Nos consta su dedicación a la Feria, que le ha exigido en los últimos meses un trabajo frenético de consensuar voces, aplacar fuegos, solucionar serios problemas y dar salida a esta octogésima edición que tenía todo en contra. Manuel Gil no ha parado ni un minuto a lo largo de estos días, se ha personado en cada conato de incendio para solucionarlo, y ha atendido las peticiones de la Comisión de Pequeñas Editoriales en tiempo y forma… en la medida de sus posibilidades. Es algo que ha caracterizado su forma de trabajar y su personalidad durante todos los años que le conozco: Manuel Gil ha destacado siempre por su capacidad de trabajo, su voluntad de sacar adelante los proyectos e iniciativas, con la excelencia, el rigor, la ética y la profesionalidad como principios fundamentales. Los ataques personales que está sufriendo por parte de colegas de profesión en los últimos días no sólo me avergüenzan como editor; además, me parecen injustos y de una bajeza moral inadmisible que no deberíamos consentir como profesionales del sector del libro. Se debaten ideas, se trabajan proyectos, se pactan soluciones, pero bajo ningún concepto debemos tolerar ataques personales y chistecitos de mal gusto y poca gracia, que entran ya en el terreno de la injuria y la ofensa al honor. Estoy asistiendo perplejo a una serie de performances que sólo puedo calificar de irresponsables, ridículas, inmorales y dignas de repudio. Desde aquí rindo homenaje a esta singular persona a la que conozco desde hace ya veinticuatro años, con la que he tenido el privilegio de trabajar estrechamente, del que he aprendido y sigo aprendiendo mucho, que me ha acompañado en momentos importantes de mi vida (no faltó a mi boda, hace veinte años), y al que profeso respeto, amistad y profundo cariño.
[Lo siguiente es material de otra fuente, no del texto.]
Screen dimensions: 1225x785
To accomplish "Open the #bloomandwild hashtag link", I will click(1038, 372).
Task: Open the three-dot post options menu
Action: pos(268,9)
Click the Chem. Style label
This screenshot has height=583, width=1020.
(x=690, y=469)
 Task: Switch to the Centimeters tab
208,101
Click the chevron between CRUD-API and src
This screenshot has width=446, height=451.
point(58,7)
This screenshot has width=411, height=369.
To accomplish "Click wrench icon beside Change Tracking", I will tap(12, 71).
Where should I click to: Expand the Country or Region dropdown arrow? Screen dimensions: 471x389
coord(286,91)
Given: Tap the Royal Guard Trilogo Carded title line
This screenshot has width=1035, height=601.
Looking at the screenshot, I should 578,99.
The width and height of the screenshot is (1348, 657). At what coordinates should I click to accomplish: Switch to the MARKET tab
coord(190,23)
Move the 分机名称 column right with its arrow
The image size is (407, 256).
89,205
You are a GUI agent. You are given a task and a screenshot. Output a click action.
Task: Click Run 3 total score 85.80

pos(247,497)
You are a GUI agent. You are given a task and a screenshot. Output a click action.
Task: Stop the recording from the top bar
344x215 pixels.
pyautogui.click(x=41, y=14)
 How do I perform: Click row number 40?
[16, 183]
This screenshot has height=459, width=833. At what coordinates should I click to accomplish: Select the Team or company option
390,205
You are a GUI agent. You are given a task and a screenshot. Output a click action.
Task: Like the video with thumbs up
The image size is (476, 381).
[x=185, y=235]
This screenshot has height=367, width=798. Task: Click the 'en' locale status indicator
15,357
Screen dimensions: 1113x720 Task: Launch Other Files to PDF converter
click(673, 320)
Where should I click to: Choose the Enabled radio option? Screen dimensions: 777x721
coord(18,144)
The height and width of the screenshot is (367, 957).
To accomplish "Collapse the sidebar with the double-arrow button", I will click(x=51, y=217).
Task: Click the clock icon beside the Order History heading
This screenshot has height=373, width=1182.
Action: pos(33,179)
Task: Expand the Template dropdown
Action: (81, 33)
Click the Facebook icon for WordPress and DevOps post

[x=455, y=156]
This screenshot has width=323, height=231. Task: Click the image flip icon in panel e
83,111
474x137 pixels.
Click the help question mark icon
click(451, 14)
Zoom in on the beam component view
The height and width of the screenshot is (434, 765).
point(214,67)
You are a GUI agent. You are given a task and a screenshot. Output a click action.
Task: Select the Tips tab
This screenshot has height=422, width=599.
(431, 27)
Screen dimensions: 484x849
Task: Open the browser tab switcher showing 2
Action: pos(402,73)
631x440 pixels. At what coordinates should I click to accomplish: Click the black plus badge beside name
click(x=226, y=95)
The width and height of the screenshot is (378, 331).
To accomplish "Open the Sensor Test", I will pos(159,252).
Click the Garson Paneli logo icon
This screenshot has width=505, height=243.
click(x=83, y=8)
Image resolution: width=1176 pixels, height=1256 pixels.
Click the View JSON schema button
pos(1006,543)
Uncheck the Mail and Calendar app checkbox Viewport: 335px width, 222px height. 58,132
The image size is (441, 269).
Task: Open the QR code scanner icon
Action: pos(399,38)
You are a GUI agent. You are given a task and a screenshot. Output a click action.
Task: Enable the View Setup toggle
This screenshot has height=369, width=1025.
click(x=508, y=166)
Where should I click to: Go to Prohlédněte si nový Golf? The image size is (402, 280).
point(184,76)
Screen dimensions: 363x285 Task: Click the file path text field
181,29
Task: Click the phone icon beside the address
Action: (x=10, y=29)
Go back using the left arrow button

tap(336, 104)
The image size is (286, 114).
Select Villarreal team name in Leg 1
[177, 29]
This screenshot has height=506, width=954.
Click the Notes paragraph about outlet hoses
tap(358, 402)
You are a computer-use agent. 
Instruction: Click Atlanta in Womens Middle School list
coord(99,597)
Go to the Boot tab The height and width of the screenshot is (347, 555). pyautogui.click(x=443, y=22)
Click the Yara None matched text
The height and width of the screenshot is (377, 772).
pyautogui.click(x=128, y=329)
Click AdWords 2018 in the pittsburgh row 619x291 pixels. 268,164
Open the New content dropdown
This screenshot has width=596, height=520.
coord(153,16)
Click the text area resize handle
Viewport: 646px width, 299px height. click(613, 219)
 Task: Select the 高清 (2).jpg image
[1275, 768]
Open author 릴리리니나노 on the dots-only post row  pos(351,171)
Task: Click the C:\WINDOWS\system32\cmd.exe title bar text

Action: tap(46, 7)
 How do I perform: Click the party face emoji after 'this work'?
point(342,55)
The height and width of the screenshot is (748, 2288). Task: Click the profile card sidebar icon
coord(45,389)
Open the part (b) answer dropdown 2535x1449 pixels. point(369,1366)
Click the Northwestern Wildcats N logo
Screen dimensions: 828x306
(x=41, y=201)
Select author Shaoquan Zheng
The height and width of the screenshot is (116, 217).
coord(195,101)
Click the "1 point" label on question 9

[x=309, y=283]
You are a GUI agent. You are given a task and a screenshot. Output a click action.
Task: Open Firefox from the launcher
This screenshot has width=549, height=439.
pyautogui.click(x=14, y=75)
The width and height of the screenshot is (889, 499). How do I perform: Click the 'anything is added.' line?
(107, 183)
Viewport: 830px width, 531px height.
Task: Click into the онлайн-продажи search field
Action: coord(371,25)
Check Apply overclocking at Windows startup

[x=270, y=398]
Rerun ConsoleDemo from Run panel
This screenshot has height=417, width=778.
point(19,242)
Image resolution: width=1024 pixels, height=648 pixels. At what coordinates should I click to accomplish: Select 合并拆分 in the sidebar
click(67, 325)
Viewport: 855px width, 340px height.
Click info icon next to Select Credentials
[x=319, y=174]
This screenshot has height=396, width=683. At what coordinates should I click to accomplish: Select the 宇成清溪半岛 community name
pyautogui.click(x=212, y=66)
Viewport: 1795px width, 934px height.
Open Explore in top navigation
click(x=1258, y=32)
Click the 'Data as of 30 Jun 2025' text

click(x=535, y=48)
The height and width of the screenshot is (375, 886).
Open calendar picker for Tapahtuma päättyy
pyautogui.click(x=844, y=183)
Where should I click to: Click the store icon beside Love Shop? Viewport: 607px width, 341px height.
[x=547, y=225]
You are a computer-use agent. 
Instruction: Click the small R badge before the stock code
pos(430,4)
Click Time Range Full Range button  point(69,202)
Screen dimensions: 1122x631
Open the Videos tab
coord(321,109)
Manuel Gil es un profesional excepcional del mundo del libro, con una trayectoria impecable, y con el que muchos pequeños editores –también esta panda que ahora ataca sin piedad y sin justificación alguna, de forma ruin e inmoral– estamos en deuda. Mi homenaje, pues, y mi respeto. Que cunda el ejemplo.

1 Comentario

  1. enrique richter
    05/10/2021

    Es una persona muy valiosa, tanto en el fondo, como en la forma. En su ser y en todo lo que piensa, escribe y organiza. ¡Un fuerte abrazo! y enhorabuena, para él, y para la Feria del Libro de Madrid que ha tenido la fortuna de hacerse de un activo humano tan preciado.